#### Required work:
A: Summarize the text on February in women's cycling history in three sentences.
B: According to the text on February in women's cycling history, on what date was Susan B. Anthony born?
C: Please list every person named in the text on February in women's cycling history.

#### Source text:
More women’s cycling info is always a good thing as far as we are concerned. From the women who fought for the right to ride in the first place to those currently providing us with the thrilling racing we can’t do without—there is so much to celebrate about the gals making waves on two wheels.
With women’s cycling milestones and birthdays of some of our favourite riders aplenty, we’ve decided to make a round-up of just a few of the events that happened in Februarys past. We’d like to make this a regular instalment, so let us know what you think! After all, as women’s cycling develops more loyal fans worldwide, it is vital to understand how it all came to be.
Read on to discover what happened this month in women’s cycling history.
Born on February 15, 1820, Susan B. Anthony was an American social reformer and women’s rights activist who played a pivotal role in the women’s suffrage movement and was a fierce proponent of the bicycle. As she wrote in this oft-quoted declaration in 1896:
“I think [the bicycle] has done more to emancipate women than any one thing in the world. I rejoice every time I see a woman ride by on a bike. It gives her a feeling of self-reliance and independence the moment she takes her seat; and away she goes, the picture of untrammelled womanhood.”
Surely many women cyclists would still endorse those feelings of self-reliance and independence, and for giving shape to that sentiment and so much more—Susan will always be a hero of women’s cycling.
Remember Annie Londonderry, the first woman to cycle around the world? Well, the events that would ultimately lead to her circumnavigating the globe kicked off in February of 1894. The inspiration for betting on a bicycle journey around the world likely came from a former Harvard student E. C. Pfeiffer. Under the pseudonym Paul Jones, he started bicycling in mid-February 1894, claiming to be attempting a trip around the world in one year on a $5,000 wager. Even though the bet was later revealed to be fake, it was what prompted two rich (and pompous) Boston men to allegedly wager $20,000 against $10,000 that no woman could travel around the world by bicycle in 15 months. Little did they know what they were getting themselves into. Read more about the Annie Londonderry story here.

#### Dataset excerpt:

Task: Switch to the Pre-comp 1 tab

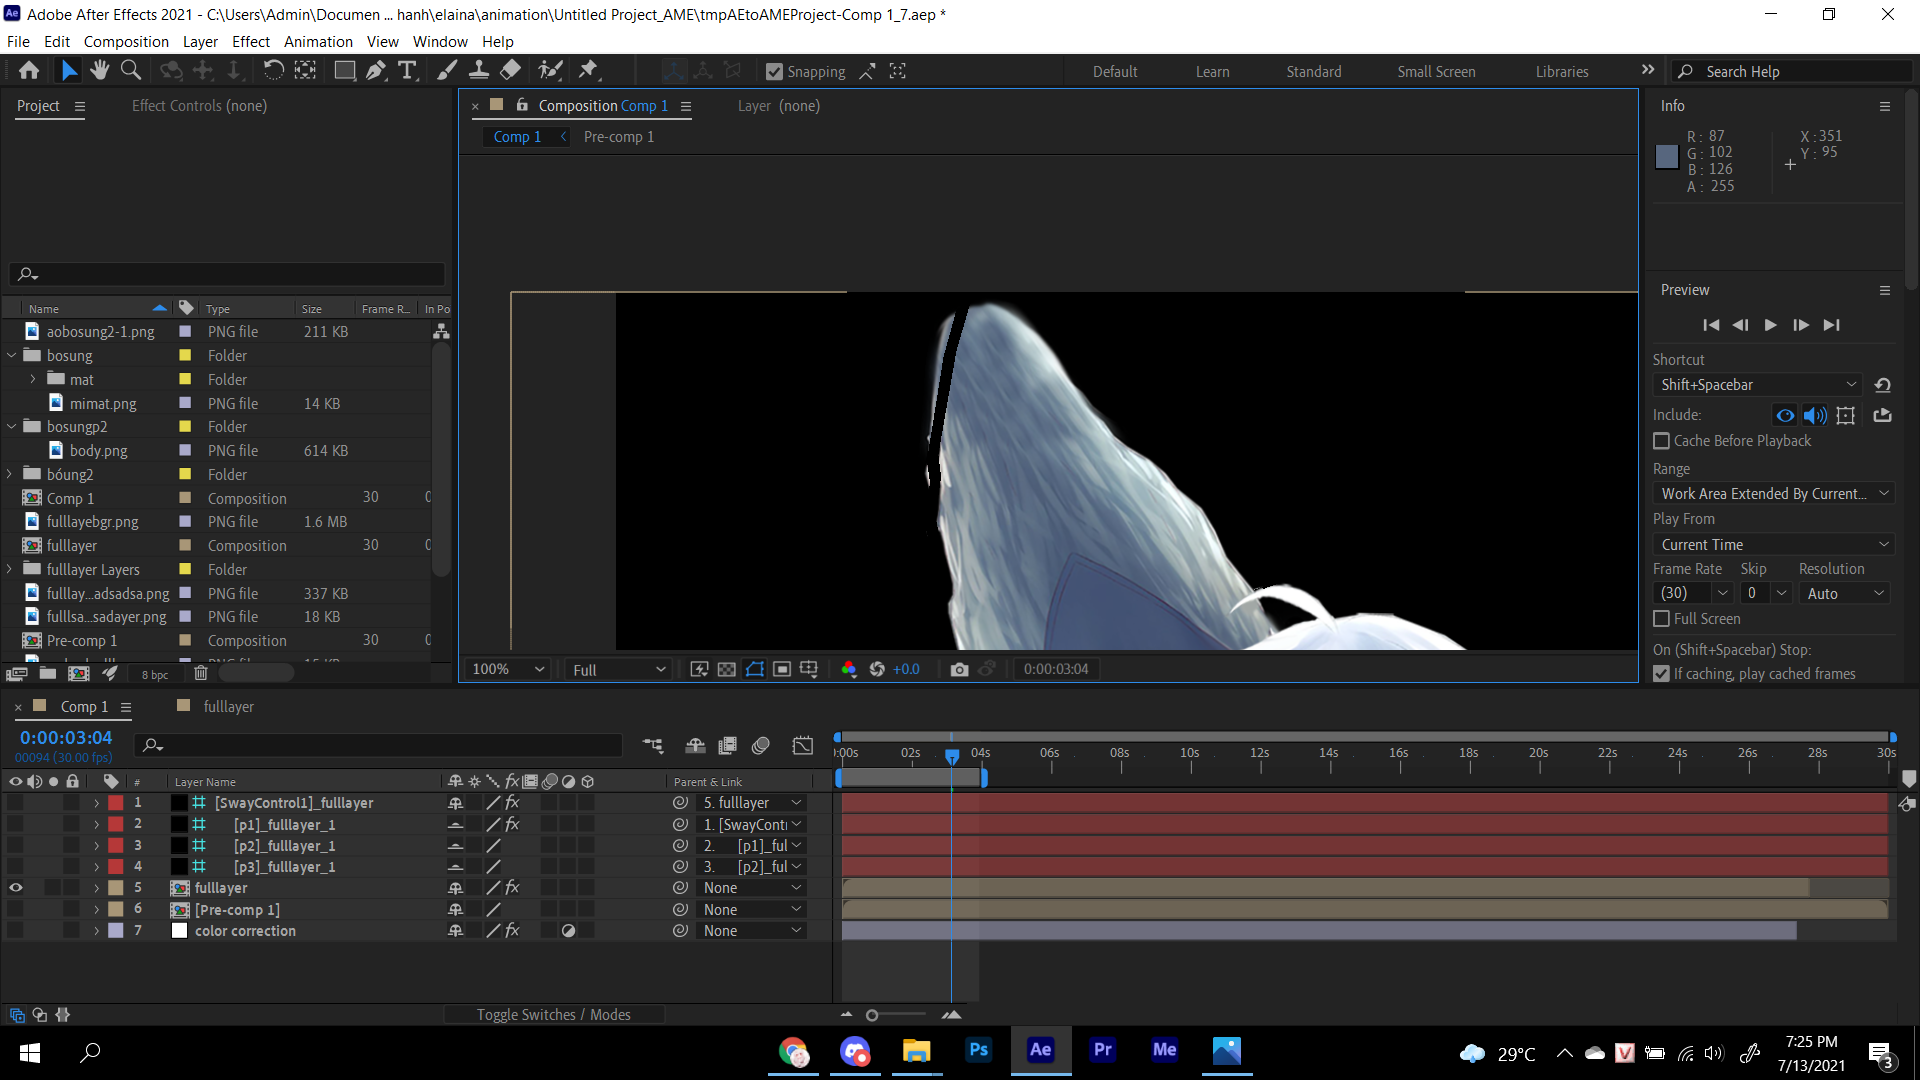Action: 618,136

#### Responses by task:
A: The piece opens a round-up of events from past Februaries in women's cycling history, which the authors hope to make a regular feature. Susan B. Anthony, born on February 15, 1820, was a women's rights activist and suffrage leader who championed the bicycle, writing in 1896 that it had done more to emancipate women than any one thing in the world. The events behind Annie Londonderry's ride around the world began in February 1894, when E. C. Pfeiffer's claimed round-the-world wager, later revealed as fake, prompted two Boston men to allegedly bet that no woman could cycle around the globe in 15 months.

B: February 15, 1820.

C:
Susan B. Anthony
Annie Londonderry
E. C. Pfeiffer (pseudonym Paul Jones)